I was developing a Multiplayer 3d game but recently something hapeened while i was closing my pc it was autosaving and i lost all data but it stll have an exe file how i can extract the code from it.
I dont want C code or anyting i just want c++ code.
Theres any free decompiler OR IT CAN BE CRACKED for extract c++ code without destroying variable names etc.
It is impossible to retrieve your program's sources from compiled code, because the compilation passes discard information about the original code
Some de-compilers emit decent C, however, symbol names will be lost and the overall structure of the code will be damaged more or less depending on the details of compilation.
To accentuate what mbozzi has said, I would highly reccomend bitbucket and sourcetree (https://www.sourcetreeapp.com/) It is a free, completely visual very pragmatic.
Multiple rar files are going to use up more space than the equivalent version control system.
All decent version control systems store versions as a series of deltas - that is, only the change is stored.
If you have a 1000 line file, and change 1 line, then the amount of extra space in your VCS is one line. Your rar files are going to quickly take up far more space.
Plus you also get the advantage of say doing the following:
- diffs between versions (like the version that last worked and the version you broke)
- branches, so you can develop new ideas without completely breaking your working code.
I was developing a Multiplayer 3d game but recently something hapeened
I would be use source control next time
@ASingleGameEngineDevelop
that's funny, because I remember you were sharing your project source code uploaded to github here in these forums some weeks ago.
even if you deleted your github commits, you are still able to retrieve your code, but the real problem is that your description of the actual problem described as "something happened" is funny too.
I think you are just looking for info on how to crack executables or something similar.
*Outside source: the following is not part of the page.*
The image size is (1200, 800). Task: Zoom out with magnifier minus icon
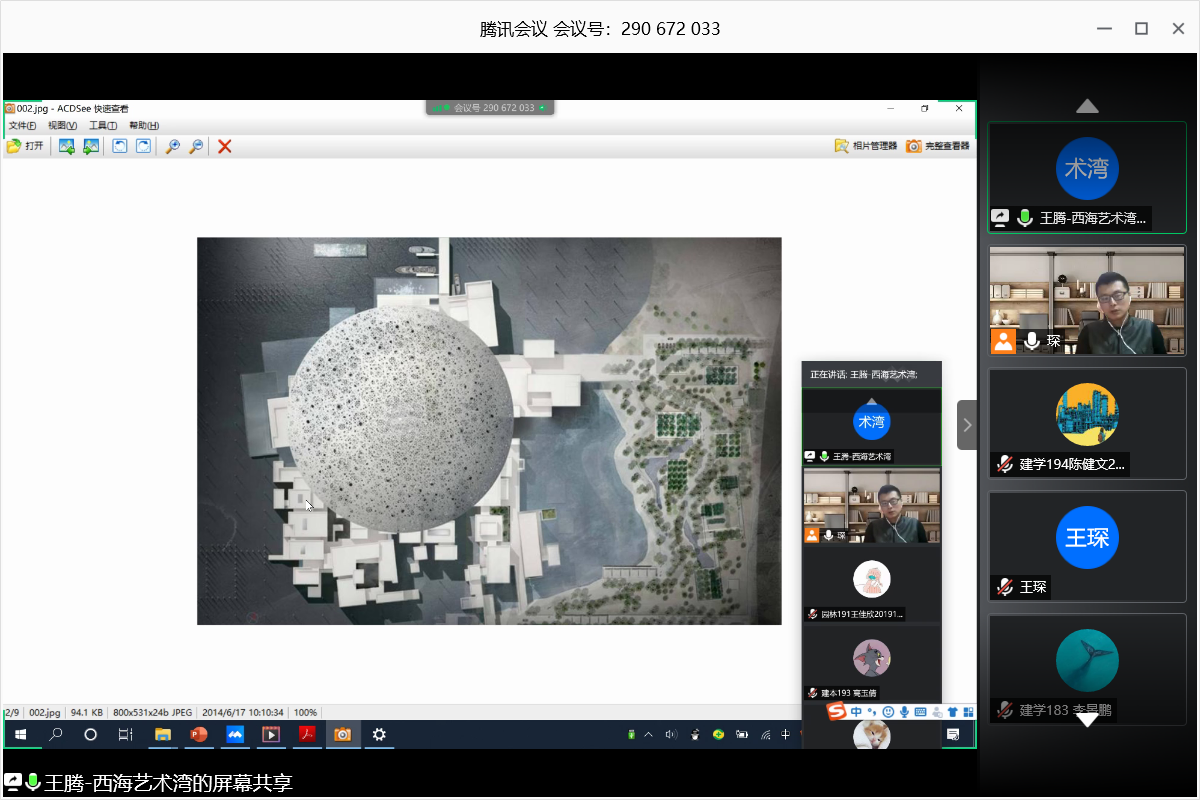point(196,146)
also make use of what you have.
a batch file can zip up your code and copy it to a remote drive every (day, hour, whatever) using the windows' task scheduler. Unix can do the same things. There are ways to send to git using the commandline as well, for sure in unix, I dunno on windows, haven't tried to set it up, surely it can? Regardless, if you automate the process, the problem goes away forever -- if you have a failure, your stuff is just there, or at most, a day's worth of work is lost and you will probably find that writing something the second time in a row is 10 or so times faster than the first time you did it. (I prefer a full zip file that when unzipped, the project just works and is ready to go. I don't want to have to work at getting it going again).